Paciência com Irã está no fim, diz embaixador dos EUA

A paciência dos Estados Unidos com o programa nuclear iraniano "está se esgotando", advertiu hoje o embaixador norte-americano Glyn Davies, enviado de Washington à Agência Internacional de Energia Atômica (AIEA). O comentário foi feito depois de a AIEA ter aprovado hoje, em Viena, uma moção de censura contra o Irã por causa de seu programa nuclear. Davies ressalvou, no entanto, que a resolução aprovada hoje "não tem caráter punitivo". O embaixador disse esperar que a moção dê "novo ímpeto ao caminho da diplomacia".

AE, Agencia Estado

27 Novembro 2009 | 12h51

O Reino Unido também se pronunciou sobre a censura ao Irã. "A resolução aprovada hoje pela AIEA envia ao Irã a mais dura mensagem possível de que suas ações e intenções continuam sendo motivo de grave preocupação internacional", declarou David Miliband, secretário de Exterior do Reino Unido.

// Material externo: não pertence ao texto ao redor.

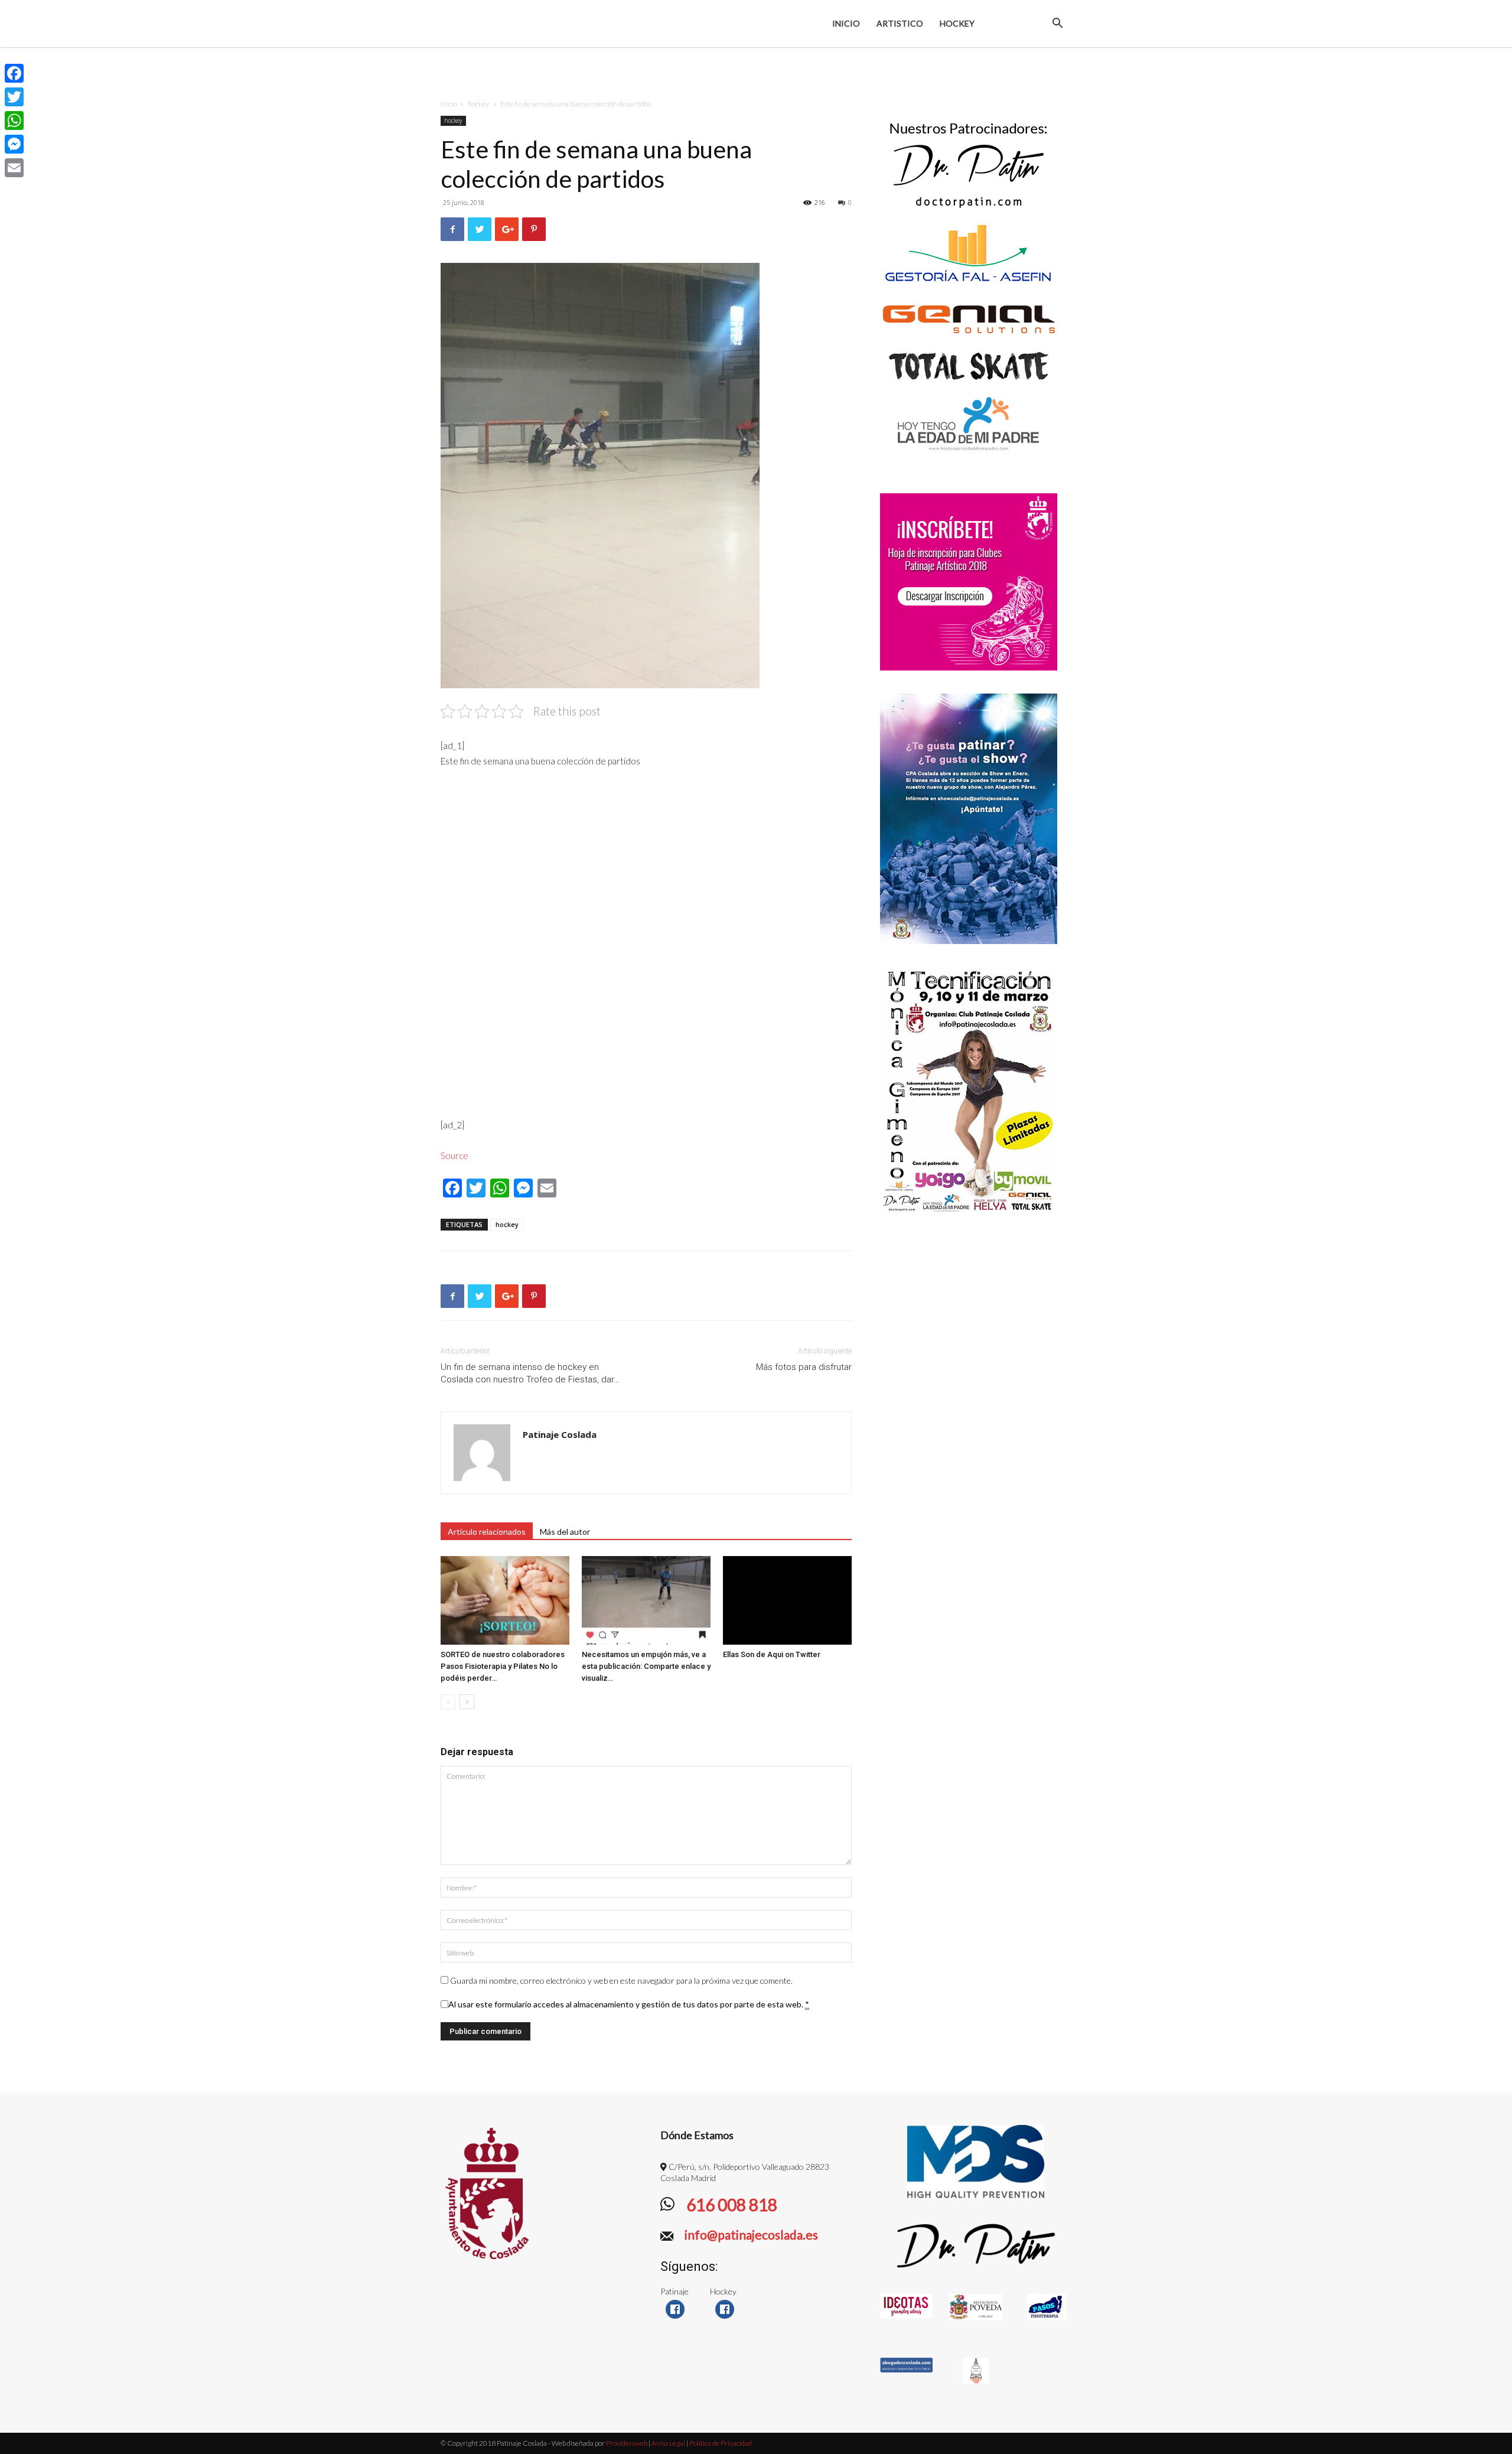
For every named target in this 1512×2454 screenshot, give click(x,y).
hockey (478, 103)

"Como fica claro na resolução, o Irã precisa cumprir com suas obrigações tanto para com a AIEA como para com o Conselho de Segurança (CS) da Organização das Nações Unidas (ONU)", afirmou Miliband. "A não ser que isso aconteça, continuará sendo impossível para a comunidade internacional ter alguma confiança nas intenções iranianas", prosseguiu.

China e Rússia

China e Rússia se uniram com Reino Unido, França, Alemanha e Estados Unidos para pressionar pela resolução. Do grupo de 35 países da atual Junta de Governadores da AIEA, 25 concordaram com a moção de censura, segundo diplomatas. Três países votaram contra o texto: Venezuela, Malásia e Cuba. Abstiveram-se Brasil, Afeganistão, Egito, Paquistão, África do Sul e Turquia. Apenas um país, o Azerbaijão, não estava representado.

A resolução foi condenada pelo embaixador iraniano na AIEA, Ali Asghar Soltanieh. Segundo ele, o documento cria um "ambiente de confrontação". Mas o diplomata disse que o país não se retirará do Tratado de Não-Proliferação (TNP). A Rússia e a China, que mantêm estreitos laços com o Irã, apoiaram a censura após a revelação, em setembro, de que o país persa construía uma segunda planta nuclear, perto da cidade sagrada de Qom.

Soltanieh lembrou que já houve visitas de inspetores da AIEA à planta em Qom. Ele alertou de que haverá "consequências naturais para uma resolução como essa, porque este é um gesto hostil, não amigável".

Temor

Os Estados Unidos e alguns de seus aliados suspeitam que o Irã desenvolva em segredo um programa nuclear bélico. O Irã sustenta que seu programa nuclear é civil e tem finalidades pacíficas, estando de acordo com as normas do Tratado de Não-Proliferação Nuclear, do qual é signatário. O enriquecimento de urânio é um processo essencial para a geração de combustível usado no funcionamento das usinas nucleares. Em grande escala, o urânio enriquecido pode ser usado para carregar ogivas atômicas. As informações são da Dow Jones.